= William Rand (physician) =

English physician

William Rand (fl. 1650–1660) was an English physician who projected general reforms in medical education, practice and publication. His views were Paracelsian and Helmontian, and he participated in the Hartlib Circle.

==Life==
According to Gillian Darley, Rand's father was a physician at Wotton, Surrey, connected to the Evelyn family. William Rand studied medicine at the University of Louvain. It has been suggested also, by Charles Webster, that he was a Cambridge graduate, and son of the apothecary James Rand, matching him rather tentatively to the William Rand who matriculated at Catharine Hall, Cambridge in 1633; this Rand studied at the University of Leiden, though was MD of another institution. In any case Rand was unlicensed by the London College of Physicians. He worked as an apothecary to the parliamentary hospital at Ely House.

In 1652 he addressed thoughts to Samuel Hartlib on reform of the book trade. Natural philosophers found it difficult to get into print, and booksellers were rapacious. Rand suggested a way round the stationers' monopoly, with a system of scholarly licensing.

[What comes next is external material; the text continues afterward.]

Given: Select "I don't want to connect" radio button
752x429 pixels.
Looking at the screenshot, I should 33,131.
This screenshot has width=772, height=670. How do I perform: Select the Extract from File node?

In 1656 he contributed to the programme of Hartlib and Robert Boyle for the reform of science, advocating the establishment of a College of Graduate Physicians. The project had the support of Katherine Jones, Viscountess Ranelagh, who was Boyle's sister. A proposal for a Society of Chemical Physicians of the 1660s, again Helmontian in attitude, for a while gathered some momentum. Charles Webster has argued for some continuity from Rand's group to the 1665 group behind the Society of Chemical Physicians; but the latter had notable court patronage too placing it in a very different part of the political spectrum, as well as being open to those without medical degrees.

==Works==
The W. R. writing a dedicatory poem to the Mataeotechnia medicinae praxeos (1651) of Noah Biggs has tentatively been identified as Rand. He translated a work of the apothecary Remeus Francken on surgery (1655). In 1657 he published a translation of Pierre Gassendi's life of Nicolas-Claude Fabri de Peiresc, as The Mirrour of True Nobility and Gentility, with John Evelyn as dedicatee.

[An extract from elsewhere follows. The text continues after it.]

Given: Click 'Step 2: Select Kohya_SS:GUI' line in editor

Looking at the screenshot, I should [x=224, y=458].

An English translation of the Encheiridium anatomicum et pathologicum (1648) by Johannes Riolanus, as A sure guide, or, The best and nearest way to physick and chyrurgery (1671), was by Nicholas Culpeper and W. R., who is identified as Rand. Culpeper died in 1654, and, with William Rowland, Rand in the 1650s was active in editorial work and translation of Culpeper's papers. At the same time they were supporters of the medical initiatives of William Walwyn.

==Views==
Rand's views are available in correspondence, with Hartlib and others.

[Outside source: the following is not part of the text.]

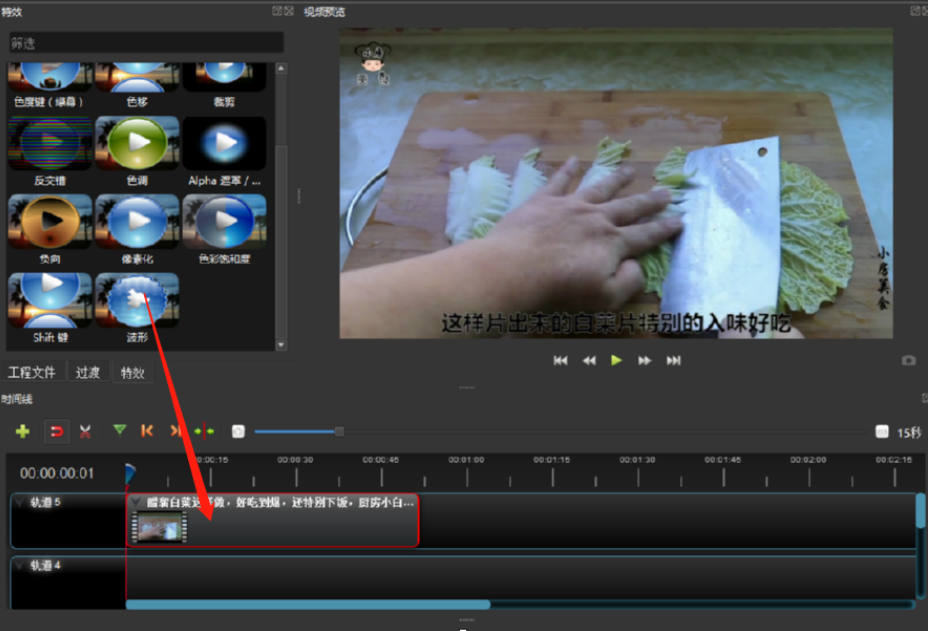Screen dimensions: 928x631
Task: Click the fast forward button
Action: tap(645, 360)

He was an admirer of Machiavelli. Rand expressed admiration also for Thomas Hobbes in a letter to Hartlib in 1651, finding in him a Protestant comparable in creative ideas to the Catholic Kenelm Digby. Rand also thought Hobbes a royalist, but (against opinion in the universities) a potentially excellent adviser on education. Hartlib would include Rand's name in a list for a "council for schooling", with John Milton and others. Writing to Hartlib from the Netherlands in 1653, Rand proposed a synthesis of the systems of Gassendi and van Helmont.

Rand's correspondence with Evelyn shows Rand's mortalist views, to which Evelyn found some attraction. Rand's views are also known from his comment on the courage required by Henry Lawrence to publish on adult baptism (Of Baptisme, Rotterdam 1646, initially anonymous). A letter of Rand to Benjamin Worsley is positive about Socinianism.